Establishing a certifying board required the participation of the AAGP and of the AMA general practice section, a preliminary application process, and negotiations to win approval from groups including the Liaison Board for Medical Specialties. Obtaining AAGP's consent took years.

"The big fear was that this specialty would set the outer boundaries of general practice and do nothing but limit people," said Roger Tusken of Kansas City, MO, who is quoted in Family Practice: Creation of a Specialty. Mr. Tusken, who died in 1994, served on the Academy's staff from 1957 to 1984 and became its chief executive in 1971. He also noted that a funny thing happened when opponents of the specialty idea were elected to the AAGP Board: "Within six months or a year, back in their constituencies, people would say they had been brainwashed--because they would begin to perceive the depths of the problem."

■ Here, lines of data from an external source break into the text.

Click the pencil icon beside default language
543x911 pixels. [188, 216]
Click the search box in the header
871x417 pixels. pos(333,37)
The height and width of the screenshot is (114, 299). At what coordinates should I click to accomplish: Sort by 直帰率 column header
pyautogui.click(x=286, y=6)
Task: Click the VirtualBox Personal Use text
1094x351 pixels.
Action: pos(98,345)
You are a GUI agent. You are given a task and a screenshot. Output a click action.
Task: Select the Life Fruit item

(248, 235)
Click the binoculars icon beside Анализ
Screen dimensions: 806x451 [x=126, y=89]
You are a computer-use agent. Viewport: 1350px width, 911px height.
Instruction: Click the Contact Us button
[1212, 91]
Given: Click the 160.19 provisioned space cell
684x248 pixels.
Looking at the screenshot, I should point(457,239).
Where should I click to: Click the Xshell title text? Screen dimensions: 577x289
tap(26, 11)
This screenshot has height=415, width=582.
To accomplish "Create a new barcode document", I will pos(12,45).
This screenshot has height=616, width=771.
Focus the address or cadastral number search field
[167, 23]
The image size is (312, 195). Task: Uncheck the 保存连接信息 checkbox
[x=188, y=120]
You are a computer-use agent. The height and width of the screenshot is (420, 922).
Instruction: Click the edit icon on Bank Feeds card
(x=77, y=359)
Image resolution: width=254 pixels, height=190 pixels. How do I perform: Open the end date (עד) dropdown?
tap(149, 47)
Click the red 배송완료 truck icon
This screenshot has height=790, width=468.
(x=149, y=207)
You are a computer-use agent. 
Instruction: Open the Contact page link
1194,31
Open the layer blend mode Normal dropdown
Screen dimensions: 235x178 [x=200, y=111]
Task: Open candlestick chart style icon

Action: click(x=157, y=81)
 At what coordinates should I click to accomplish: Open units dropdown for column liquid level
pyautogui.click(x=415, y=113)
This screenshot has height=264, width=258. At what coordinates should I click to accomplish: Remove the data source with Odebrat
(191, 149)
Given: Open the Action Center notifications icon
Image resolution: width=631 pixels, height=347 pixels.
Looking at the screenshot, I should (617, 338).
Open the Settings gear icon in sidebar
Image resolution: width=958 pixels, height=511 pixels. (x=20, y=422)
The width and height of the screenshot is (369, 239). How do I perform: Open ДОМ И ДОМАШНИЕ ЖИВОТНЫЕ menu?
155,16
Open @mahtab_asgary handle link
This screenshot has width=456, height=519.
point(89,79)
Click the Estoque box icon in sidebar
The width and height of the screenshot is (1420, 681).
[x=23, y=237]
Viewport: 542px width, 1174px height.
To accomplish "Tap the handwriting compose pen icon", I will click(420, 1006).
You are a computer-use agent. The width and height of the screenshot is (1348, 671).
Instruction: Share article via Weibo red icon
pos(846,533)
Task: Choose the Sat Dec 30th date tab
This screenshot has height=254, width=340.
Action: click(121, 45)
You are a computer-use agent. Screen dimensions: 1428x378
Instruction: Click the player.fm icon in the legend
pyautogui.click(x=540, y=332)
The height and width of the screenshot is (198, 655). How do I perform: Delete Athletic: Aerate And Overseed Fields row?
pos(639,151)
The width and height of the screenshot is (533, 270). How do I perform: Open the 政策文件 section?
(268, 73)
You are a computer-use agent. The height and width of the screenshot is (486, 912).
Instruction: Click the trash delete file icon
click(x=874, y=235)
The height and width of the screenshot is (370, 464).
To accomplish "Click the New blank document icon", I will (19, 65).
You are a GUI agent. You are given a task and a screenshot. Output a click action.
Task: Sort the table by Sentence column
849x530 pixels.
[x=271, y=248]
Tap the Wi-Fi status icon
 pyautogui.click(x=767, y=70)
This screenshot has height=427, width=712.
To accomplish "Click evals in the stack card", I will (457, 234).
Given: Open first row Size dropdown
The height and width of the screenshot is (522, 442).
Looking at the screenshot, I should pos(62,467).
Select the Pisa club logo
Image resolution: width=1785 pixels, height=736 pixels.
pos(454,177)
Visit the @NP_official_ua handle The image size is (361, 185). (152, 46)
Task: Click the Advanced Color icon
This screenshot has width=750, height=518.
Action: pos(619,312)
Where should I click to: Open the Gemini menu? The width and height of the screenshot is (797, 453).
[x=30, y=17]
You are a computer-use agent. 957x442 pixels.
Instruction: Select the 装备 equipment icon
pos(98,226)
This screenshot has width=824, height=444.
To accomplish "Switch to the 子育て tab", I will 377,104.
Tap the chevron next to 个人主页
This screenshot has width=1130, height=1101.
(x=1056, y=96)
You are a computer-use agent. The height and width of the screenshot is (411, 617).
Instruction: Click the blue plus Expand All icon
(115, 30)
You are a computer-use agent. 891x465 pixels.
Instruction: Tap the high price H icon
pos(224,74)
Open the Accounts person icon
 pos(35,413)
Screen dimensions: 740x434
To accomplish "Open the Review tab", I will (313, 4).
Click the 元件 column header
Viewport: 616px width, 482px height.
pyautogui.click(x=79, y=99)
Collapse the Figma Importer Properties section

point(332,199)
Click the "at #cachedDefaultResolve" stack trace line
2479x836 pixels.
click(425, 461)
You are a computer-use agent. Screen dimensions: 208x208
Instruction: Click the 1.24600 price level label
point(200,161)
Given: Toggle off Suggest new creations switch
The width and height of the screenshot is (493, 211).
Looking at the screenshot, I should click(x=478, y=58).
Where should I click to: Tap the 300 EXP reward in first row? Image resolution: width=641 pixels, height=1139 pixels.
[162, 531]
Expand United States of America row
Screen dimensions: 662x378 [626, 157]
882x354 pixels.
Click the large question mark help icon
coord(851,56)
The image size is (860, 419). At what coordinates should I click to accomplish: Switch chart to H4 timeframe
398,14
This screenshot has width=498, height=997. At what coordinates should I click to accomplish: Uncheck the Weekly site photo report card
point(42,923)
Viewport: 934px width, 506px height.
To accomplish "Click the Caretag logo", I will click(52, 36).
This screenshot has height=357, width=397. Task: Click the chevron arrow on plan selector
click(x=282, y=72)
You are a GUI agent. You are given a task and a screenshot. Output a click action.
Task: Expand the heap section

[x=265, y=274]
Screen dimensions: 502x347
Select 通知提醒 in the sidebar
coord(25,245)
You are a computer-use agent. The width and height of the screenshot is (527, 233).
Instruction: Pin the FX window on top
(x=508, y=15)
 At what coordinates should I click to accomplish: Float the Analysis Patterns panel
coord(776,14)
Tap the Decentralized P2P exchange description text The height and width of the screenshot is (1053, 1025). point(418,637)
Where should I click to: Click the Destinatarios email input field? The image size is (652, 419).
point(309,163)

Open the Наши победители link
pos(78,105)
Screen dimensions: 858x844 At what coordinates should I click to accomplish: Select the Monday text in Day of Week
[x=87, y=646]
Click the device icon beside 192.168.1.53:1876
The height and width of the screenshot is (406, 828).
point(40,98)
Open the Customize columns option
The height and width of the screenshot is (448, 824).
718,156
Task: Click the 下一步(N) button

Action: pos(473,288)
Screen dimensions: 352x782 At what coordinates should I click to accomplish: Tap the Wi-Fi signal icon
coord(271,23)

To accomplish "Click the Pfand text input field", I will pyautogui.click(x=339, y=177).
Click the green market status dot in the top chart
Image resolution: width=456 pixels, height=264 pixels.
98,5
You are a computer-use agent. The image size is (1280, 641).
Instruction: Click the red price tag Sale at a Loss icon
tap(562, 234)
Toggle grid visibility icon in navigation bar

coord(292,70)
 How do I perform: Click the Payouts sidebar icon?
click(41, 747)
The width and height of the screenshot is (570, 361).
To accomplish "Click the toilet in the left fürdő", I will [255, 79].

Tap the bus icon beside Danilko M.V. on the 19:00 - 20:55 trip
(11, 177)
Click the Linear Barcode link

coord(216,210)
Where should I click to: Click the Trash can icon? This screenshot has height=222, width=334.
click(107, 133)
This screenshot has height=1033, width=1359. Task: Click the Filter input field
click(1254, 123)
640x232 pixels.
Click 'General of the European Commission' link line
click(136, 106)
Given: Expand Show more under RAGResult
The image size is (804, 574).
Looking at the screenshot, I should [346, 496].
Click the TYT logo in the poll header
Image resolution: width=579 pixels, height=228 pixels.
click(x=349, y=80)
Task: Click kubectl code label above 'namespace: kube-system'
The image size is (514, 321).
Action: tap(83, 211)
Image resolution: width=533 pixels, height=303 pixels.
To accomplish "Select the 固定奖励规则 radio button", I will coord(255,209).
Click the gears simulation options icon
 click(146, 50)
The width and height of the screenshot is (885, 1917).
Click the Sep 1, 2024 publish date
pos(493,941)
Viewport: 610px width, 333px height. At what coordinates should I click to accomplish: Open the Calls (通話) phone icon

The AAGP Congress in 1963 failed to adopt two resolutions for and two resolutions against a certifying board. In 1964, the Congress opposed a certifying board. Then in 1965, the Congress voted to proceed with establishing a "certifying mechanism."

The Liaison Committee for Specialty Boards approved the application for the American Board of Family Practice in February 1969, and the legal process to establish a corporate structure was completed in April 1969.

The specialty was born.

New name, new energy

In 1971, the AAGP changed its name to the American Academy of Family Physicians.

The interests and needs of family physicians led to expanded programs as well as continued action on problems that led to AAGP's formation in the first place. For example, the AAFP has continued to assist physicians in obtaining privileges. About 1,000 FPs each year now contact the AAFP for support in gaining hospital privileges or resolving other scope-of-practice issues, many recently concerning HMOs.

As other articles in this 50th anniversary issue indicate, GPs-turned-FPs established family practice residencies, became certified, and attracted enthusiastic students to the nation's 20th specialty.

Recent advances

By 1996, the total number of family practice residents exceeded 10,000. Other records reached last year The specialty now has 3,494 first-year residents and 454 residencies.

The Academy, which opened a Washington office in the early '70s, has successfully lobbied for federal funding for family practice training and primary care research. The Academy campaigned both for the Agency for Health Care Policy and Research and for AHCPR's Center for Primary Care Research. In addition, within the last five years, the Academy has promoted primary care research that is outcomes-based and conducted by individuals or networks of FPs in their offices.

Changes in the health care system have given impetus to new AAFP services, including managed care programming at Assemblies, a yearlong course training FPs for entry-level management positions in MCOs, and the "Family Practice 2000" monographs on managed care topics. A new series, "Vital Signs," helps FPs measure patient satisfaction, improve their preventive care systems, streamline their medical record documentation, and employ cost-effective innovations. With membership growth and expanded services, AAFP's financial worth has increased. From AAGP's net worth of about $74,000 in May 1948, the Academy has become a multimillion-dollar organization. In 1996, the AAFP spent about $34 million providing services, programs, and publications for its more than 82,000 members, including about 46,000 active members.